Lithiophilic CuO Nanoflowers on Ti-Mesh Inducing Lithium Lateral Plating Enabling Stable Lithium-Metal Anodes with Ultrahigh Rates and Ultralong Cycle Life

Lithium (Li) metal anodes are promising candidates for high-energy-density batteries. However, uncontrollable dendritic plating behavior and infinite volume expansion are hindering their practical applications. Herein, a novel CuO@Ti-mesh (CTM) is prepared by microwave-assisted reactions, followed by pressing on Li wafers, leading to Li/CuO@Ti-mesh (LCTM) composite anodes. The lithiophilic CuO nanoflowers on Ti-mesh provides evenly distributed nucleation sites, inducing uniform Li-ion lateral plating, which can effectively inhibit the growth of Li dendrites and volume expansion during cycling. The as-prepared LCTM composite anode exhibits high Coulombic efficiency (CE) of 94.2% at 10 mA cm(-2) over 90 cycles.
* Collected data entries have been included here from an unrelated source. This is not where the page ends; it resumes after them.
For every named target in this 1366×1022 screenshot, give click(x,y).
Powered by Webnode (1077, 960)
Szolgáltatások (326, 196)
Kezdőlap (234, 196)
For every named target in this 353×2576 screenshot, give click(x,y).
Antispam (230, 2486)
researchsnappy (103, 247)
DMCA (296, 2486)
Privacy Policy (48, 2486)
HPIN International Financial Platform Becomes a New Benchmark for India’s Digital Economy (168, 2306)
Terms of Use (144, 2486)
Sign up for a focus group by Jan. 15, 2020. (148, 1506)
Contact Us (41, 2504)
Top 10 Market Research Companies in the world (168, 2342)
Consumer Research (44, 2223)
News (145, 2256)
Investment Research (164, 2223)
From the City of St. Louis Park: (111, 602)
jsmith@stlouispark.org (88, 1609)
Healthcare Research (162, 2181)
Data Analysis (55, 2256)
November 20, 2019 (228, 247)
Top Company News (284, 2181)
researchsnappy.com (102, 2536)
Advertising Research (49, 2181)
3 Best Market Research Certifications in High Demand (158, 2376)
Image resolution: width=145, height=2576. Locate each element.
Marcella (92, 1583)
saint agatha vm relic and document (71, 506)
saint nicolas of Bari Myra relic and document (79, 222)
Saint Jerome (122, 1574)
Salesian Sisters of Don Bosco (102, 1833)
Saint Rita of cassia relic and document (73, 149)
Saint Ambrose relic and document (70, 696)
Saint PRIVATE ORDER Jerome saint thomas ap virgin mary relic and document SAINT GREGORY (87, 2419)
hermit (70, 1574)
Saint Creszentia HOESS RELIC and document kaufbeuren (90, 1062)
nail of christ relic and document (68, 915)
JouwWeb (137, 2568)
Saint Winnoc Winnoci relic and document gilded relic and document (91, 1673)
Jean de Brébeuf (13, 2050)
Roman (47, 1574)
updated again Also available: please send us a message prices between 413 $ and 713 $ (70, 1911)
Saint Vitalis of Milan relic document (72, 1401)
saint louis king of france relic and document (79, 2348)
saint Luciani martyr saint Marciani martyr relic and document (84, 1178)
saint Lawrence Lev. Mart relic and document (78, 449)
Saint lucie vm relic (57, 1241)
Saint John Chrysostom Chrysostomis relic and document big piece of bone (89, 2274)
Meanwhile, the LCTM anode shows a low overpotential of 50 mV at 10 mA cm(-2) over 16 000 cycles and a low overpotential of 90 and 250 mV even at ultrahigh current densities of 20 and 40 mA cm(-2). When paired with Li4Ti5O12 (LTO), it enhances the capacity retention of LTO/Li wafer full cells by about two times from 36.6% to 73.0% and 42.0% to 80.0% at 5C and 10C with long-term cycling. It is hoped that this LCTM anode with ultrahigh rates and ultralong cycle life may put Li-metal anode forward to practical applications, such as in Li-S, Li-air batteries, etc.